Auchincloss — who is viewed as a frontrunner in the race to replace Congressman Joe Kennedy — wrote in a 2010 Facebook post, “So we can’t burn their book, but they can burn our flag?” He linked to an article about Pakistani lawyers burning the American flag.
Auchincloss initially described the comment as a “sarcastic” remark he made as a 22-year-old Harvard student, and stopped short of apologizing outright. His rivals pounced: fellow Newton City Councilor Becky Grossman called the comments “inexcusable,” and former Assistant Attorney General Dave Cavell called them “disqualifying.”

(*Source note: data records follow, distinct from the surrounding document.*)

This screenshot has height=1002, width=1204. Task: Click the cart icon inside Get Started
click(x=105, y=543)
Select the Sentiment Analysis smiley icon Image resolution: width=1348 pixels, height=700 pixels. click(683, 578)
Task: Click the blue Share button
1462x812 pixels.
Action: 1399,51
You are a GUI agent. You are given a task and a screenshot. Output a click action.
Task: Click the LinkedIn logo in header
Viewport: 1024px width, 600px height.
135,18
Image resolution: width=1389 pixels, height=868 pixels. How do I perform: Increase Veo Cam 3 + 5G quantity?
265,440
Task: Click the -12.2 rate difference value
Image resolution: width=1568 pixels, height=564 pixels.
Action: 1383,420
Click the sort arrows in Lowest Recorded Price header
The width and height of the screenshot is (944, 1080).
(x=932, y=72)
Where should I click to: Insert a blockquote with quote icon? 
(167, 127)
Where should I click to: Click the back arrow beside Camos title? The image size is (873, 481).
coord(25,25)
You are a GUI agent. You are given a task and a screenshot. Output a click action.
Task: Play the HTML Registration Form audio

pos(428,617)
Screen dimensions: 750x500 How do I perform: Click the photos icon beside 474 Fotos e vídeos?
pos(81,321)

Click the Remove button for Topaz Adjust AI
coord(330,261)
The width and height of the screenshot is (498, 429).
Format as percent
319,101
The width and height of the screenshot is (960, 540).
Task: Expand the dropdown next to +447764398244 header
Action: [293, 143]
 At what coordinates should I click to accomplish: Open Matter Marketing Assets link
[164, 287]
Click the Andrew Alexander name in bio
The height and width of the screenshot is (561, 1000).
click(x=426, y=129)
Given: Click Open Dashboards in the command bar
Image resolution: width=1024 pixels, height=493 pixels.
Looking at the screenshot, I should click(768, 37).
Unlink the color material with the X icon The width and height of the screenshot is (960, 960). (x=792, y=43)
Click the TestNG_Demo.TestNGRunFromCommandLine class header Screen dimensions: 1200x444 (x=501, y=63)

Another candidate, Jesse Mermell, suggested the Facebook post was “only the most recent transgression of Auchincloss’s to come to light,” alluding to a previous controversy over him comparing the Confederate Flag to a gay pride flag or a Black Lives Matter banner during a 2016 episode in Newton involving students displaying the Civil War emblem. Brookline lawyer Ben Sigel has even called for Auchincloss to drop out of the race.
Nazda Alam, a Muslim American and Democratic Party activist, issued a statement Tuesday saying she was “deeply disturbed by Jake Auchincloss’ hateful comments” and calling on other elected officials who are supporting him to rescind their endorsements.
The issue also appeared to alarm members of the Boston Globe editorial board just days after they endorsed him to represent the 4th Congressional District, which stretches from northern Fall River through the Attleboros and Taunton up into the suburbs bordering Boston.
“Many @GlobeOpinion readers and community members have expressed concerns about what we’ve learned about the candidate’s statements and campaign finances since the board’s deliberations,” Bina Venkataraman, the Globe’s editorial page editor, tweeted Tuesday. Saying they “deserved to know more,” Venkataraman announced she will conduct a virtual Q&A “about his record on racial justice, free speech + other questions” on Monday.
Auchincloss backtracked on Wednesday.
“As a white man, I recognize that I need to interrogate my own privilege,” he said in a statement. “I’ve gotten this wrong, years ago, in tone-deaf social media posts that could cause offense to Indigenous and Muslim communities. I’m sorry for these comments — I regret them, and I’ve learned from them.”
He added that he is supporting an initiative by the group Families Organizing for Racial Justice to change Columbus Day to Indigenous Peoples Day in Newton.